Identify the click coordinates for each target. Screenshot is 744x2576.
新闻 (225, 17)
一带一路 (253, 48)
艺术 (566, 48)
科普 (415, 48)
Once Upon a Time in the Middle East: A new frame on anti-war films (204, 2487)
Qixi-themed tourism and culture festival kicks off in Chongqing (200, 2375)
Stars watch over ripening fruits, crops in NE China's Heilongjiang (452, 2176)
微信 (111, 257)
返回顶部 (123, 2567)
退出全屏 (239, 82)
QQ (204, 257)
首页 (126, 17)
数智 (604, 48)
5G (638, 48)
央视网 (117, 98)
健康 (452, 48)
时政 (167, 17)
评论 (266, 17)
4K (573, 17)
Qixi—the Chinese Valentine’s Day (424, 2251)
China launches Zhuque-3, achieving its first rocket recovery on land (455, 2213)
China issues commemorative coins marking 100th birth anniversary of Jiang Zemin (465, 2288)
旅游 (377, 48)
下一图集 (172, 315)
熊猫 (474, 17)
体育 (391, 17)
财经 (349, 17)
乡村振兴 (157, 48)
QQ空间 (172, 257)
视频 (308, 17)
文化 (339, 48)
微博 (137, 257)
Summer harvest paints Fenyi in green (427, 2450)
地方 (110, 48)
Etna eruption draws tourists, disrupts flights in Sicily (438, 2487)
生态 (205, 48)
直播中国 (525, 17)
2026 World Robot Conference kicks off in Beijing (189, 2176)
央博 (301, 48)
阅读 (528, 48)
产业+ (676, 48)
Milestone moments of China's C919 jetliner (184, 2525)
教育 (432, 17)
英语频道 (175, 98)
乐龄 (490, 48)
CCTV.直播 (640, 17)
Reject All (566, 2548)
--
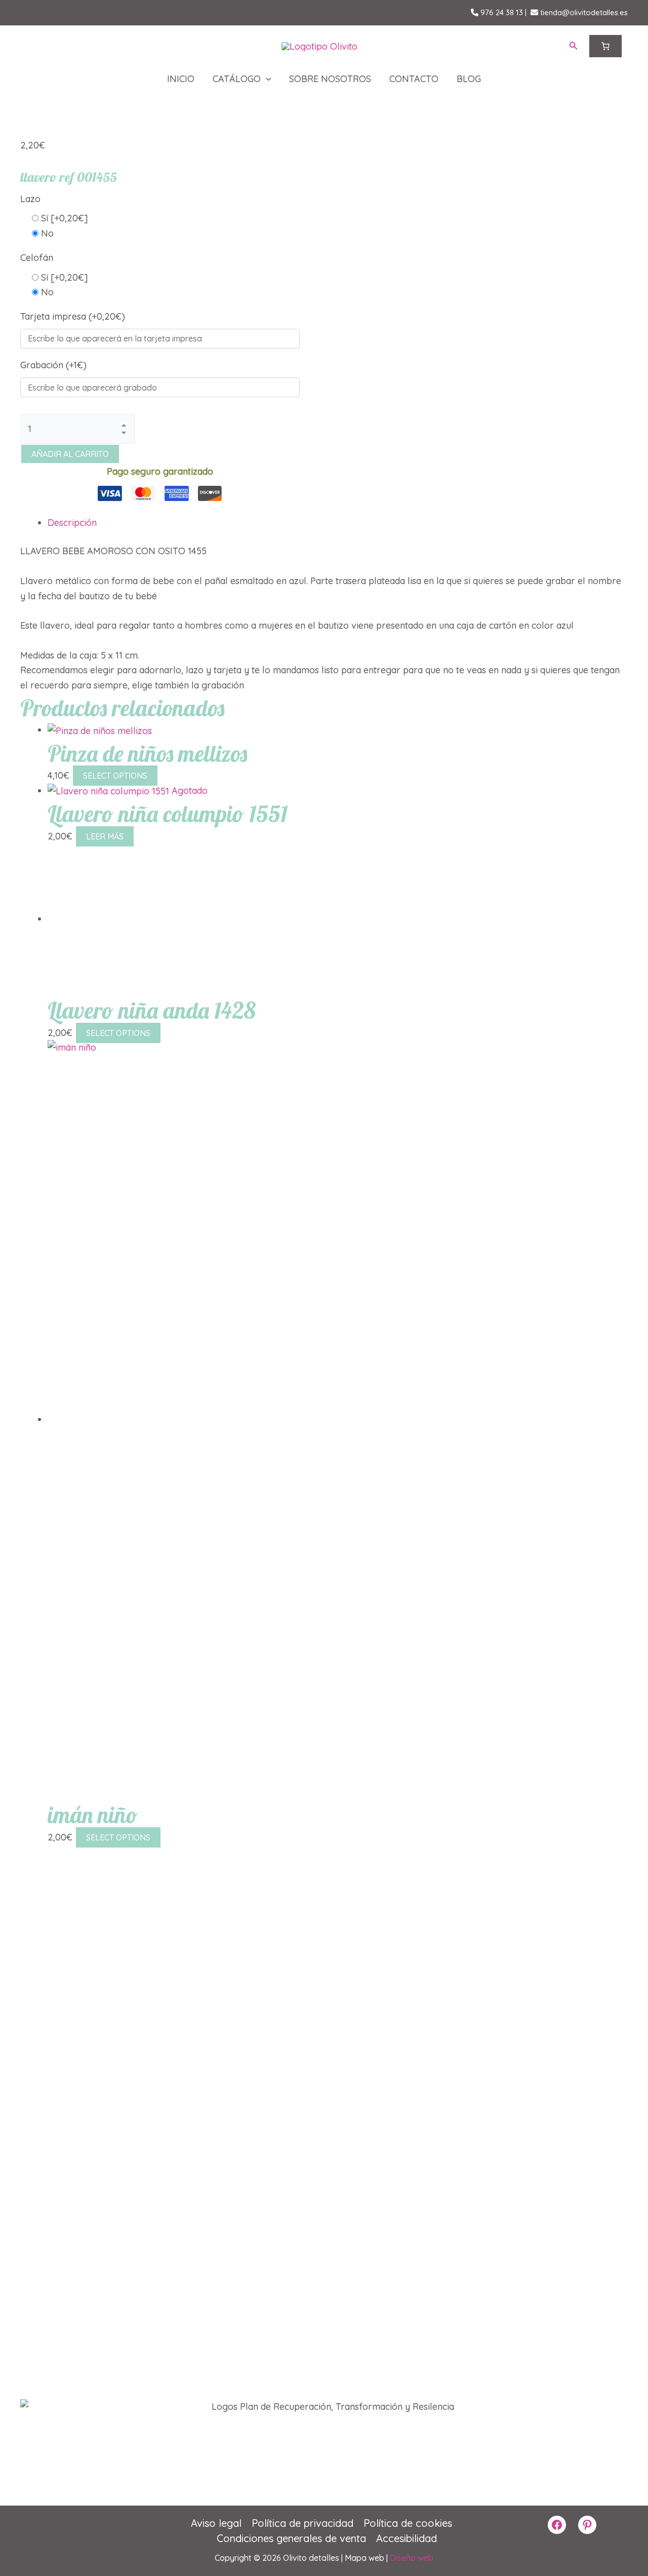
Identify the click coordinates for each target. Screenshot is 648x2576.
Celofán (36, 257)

### Problem to work on
Within the entries above, find every line where the string "each" occurs, and copy it.

### Task response
Identify the click coordinates for each target. Screenshot is 744x2576.
Identify the click coordinates for each target. Screenshot is 648x2576.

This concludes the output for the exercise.